A review of Lee Duigon The Thunder King (Vallecito, CA: Storehouse Press, 2011)
$14.00 289 pp ISBN: 978-1-891375-56-9
Reviewer: Forrest W. Schultz
Like the second book, the third one in the Bell Mountain saga adds more plot elements to the mix and provides deeper discussions of their significance. Perhaps there are some critics who may judge the result to be too advanced for a juvenile reader, but, in the immortal words of Mortimer Adler, “We need something over our heads to lift us up!”.
We learn more about the significance of the ringing of the Bell and about the decadence of t he Temple, especially that of its First Prester, who is first in wickedness, not in piety. And we see ever more clearly the parallel between the teaching in the Secret Scrolls and the doctrines in the Bible, and between the history of Obann and the history or Israel and the Church.
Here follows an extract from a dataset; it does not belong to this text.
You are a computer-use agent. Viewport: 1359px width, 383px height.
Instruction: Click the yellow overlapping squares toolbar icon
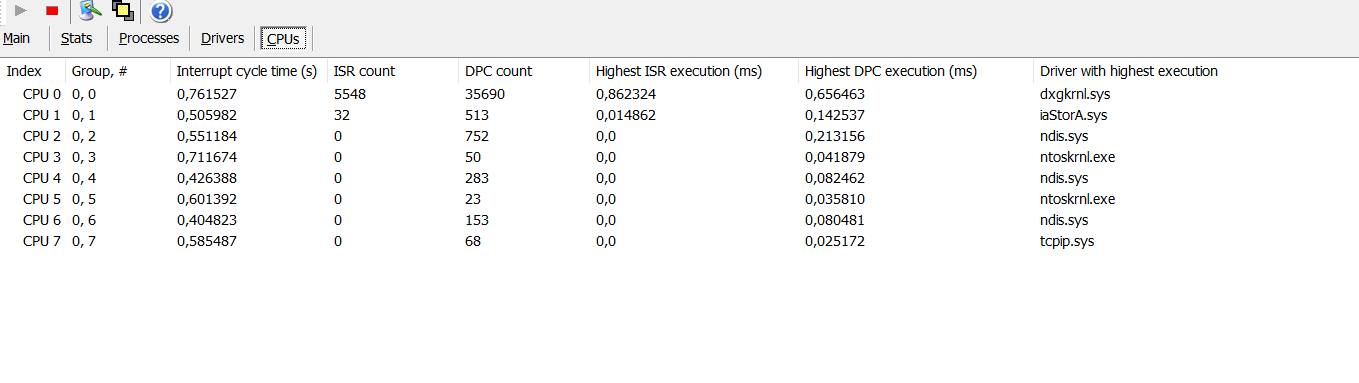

But it needs to be borne in mind that the story is a fantasy — a story in its own right — not an allegory. As the biographical sketch of the author on the rear jacket makes clear, Lee Duigon loves both fantasy literature and sound theology. And, contra much of popular opinion, there is no discord between the two because, after all, God is the greatest story-writer of all — history is His Story, because it is His fantasy that became reality when He created the world. Amen!